- _GIVEN PASSAGE_
* * *
Transcriptional analysis of BDNF in mouse, rat, and human megakaryocytes. Conventional (A) and real time quantitative (B) PCR using exon-specific primers with RNA extracted from mature cultured Mks, adult hippocampus (Hippo), and lung are shown. Note that in the mouse, the neuron-specific transcripts, including exon I and IV, are not detected and that by contrast the transcript pattern resembles the non-neuronal pattern observed in lung tissue. The converse is the case with RNA extracted from rat and human Mks with transcript patterns, including exon I and IV, that are characteristic of a neuronal pattern as illustrated with the hippocampus. Unless indicated as non-significant (n.s.), all values are mean values ± S.E. in triplicates and based on three independent experiments, at p < 0.001 (paired t test).

FIGURE 3.
* * *
- _SUPPLIED MATERIAL_
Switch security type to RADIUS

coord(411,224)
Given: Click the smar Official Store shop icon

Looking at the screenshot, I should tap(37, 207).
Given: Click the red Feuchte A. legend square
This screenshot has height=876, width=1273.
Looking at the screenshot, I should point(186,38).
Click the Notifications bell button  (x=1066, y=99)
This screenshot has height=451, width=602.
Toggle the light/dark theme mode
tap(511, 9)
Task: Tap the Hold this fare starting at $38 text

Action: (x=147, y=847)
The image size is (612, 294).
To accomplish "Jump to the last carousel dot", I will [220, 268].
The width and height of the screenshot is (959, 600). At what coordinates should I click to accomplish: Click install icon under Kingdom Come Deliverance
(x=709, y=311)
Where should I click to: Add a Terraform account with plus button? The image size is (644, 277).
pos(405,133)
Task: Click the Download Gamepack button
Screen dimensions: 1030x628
* * *
- _ASSIGNED TASK A_
In the BDNF figure legend, retype everything from "Transcriptional analysis of" down to "(paired t test).".
- _ASSIGNED TASK B_
Translate this sentence from the BDNF figure legend into Spanish: "Conventional (A) and real time quantitative (B) PCR using exon-specific primers with RNA extracted from mature cultured Mks, adult hippocampus (Hippo), and lung are shown."
- _ASSIGNED TASK C_
Carry on the figure legend on BDNF transcription in megakaryocytes from the point where it stops.

- _EXERCISE OUTPUT A_
Transcriptional analysis of BDNF in mouse, rat, and human megakaryocytes. Conventional (A) and real time quantitative (B) PCR using exon-specific primers with RNA extracted from mature cultured Mks, adult hippocampus (Hippo), and lung are shown. Note that in the mouse, the neuron-specific transcripts, including exon I and IV, are not detected and that by contrast the transcript pattern resembles the non-neuronal pattern observed in lung tissue. The converse is the case with RNA extracted from rat and human Mks with transcript patterns, including exon I and IV, that are characteristic of a neuronal pattern as illustrated with the hippocampus. Unless indicated as non-significant (n.s.), all values are mean values ± S.E. in triplicates and based on three independent experiments, at p < 0.001 (paired t test).

- _EXERCISE OUTPUT B_
Se muestran la PCR convencional (A) y la PCR cuantitativa en tiempo real (B) con cebadores específicos de exón y ARN extraído de Mks maduros cultivados, hipocampo adulto (Hippo) y pulmón.

- _EXERCISE OUTPUT C_
Up-regulation of Bdnf mRNA by thapsigargin. Effect of extracellular calcium. Dose response (A) and time course (B) of Bdnf mRNA expression by rat Mks after thapsigargin treatment. Purified mature rat Mks were cultured in the presence or absence of thapsigargin or vehicle (DMSO) used at the indicated concentrations (A) and for different lengths of times (B). Total mRNA was extracted and reverse-transcribed, and the resulting cDNA was amplified by real time quantitative PCR using specific primers for the coding sequence of Bdnf. C, extracellular calcium dependence of thapsigargin-induced Bdnf mRNA increase. Rat Mks were preincubated with 2.5 mm EGTA for 1.5 h at 37 °C followed by 10 nm thapsigargin for 4 h. mRNA expression was analyzed by real time quantitative PCR using specific primers for the coding sequence of Bdnf (CDS) or exon-specific primers. All values are mean values ± S.E. in triplicates and based on three independent experiments. Unless indicated, all the statistical values are compared with the control. *, p < 0.05; ***, p < 0.001 (paired t test).

FIGURE 4.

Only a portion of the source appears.